_YOUR TASK_
Exact copies of all the lines below are wanted, without a single picture.
■ ■ ■ ■
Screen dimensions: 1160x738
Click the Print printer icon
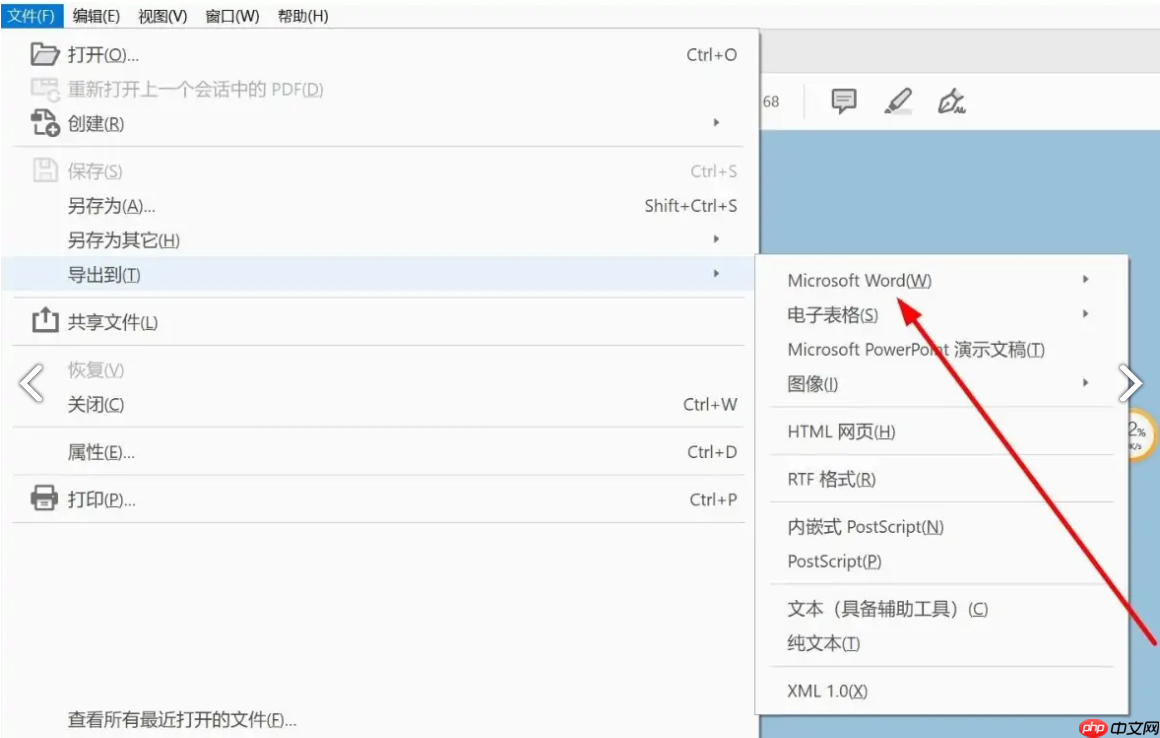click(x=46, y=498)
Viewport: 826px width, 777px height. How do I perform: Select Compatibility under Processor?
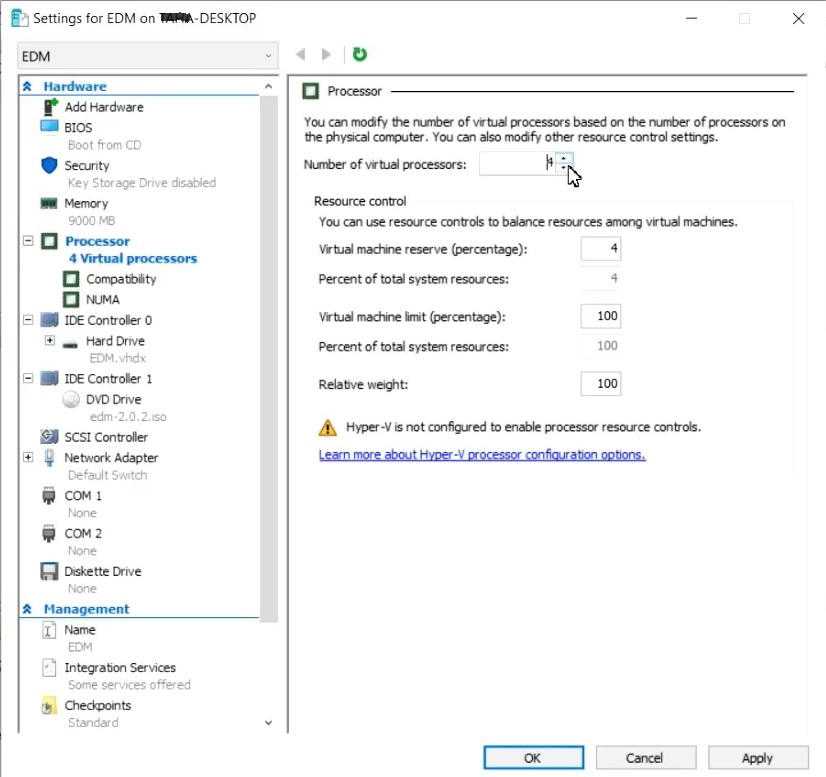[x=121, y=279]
■ ■ ■ ■
_SOLUTION FOR THIS PROBLEM_
Screen dimensions: 1160x738
Click the Print printer icon
click(x=46, y=498)
Viewport: 826px width, 777px height. How do I perform: Select Compatibility under Processor?
[x=121, y=279]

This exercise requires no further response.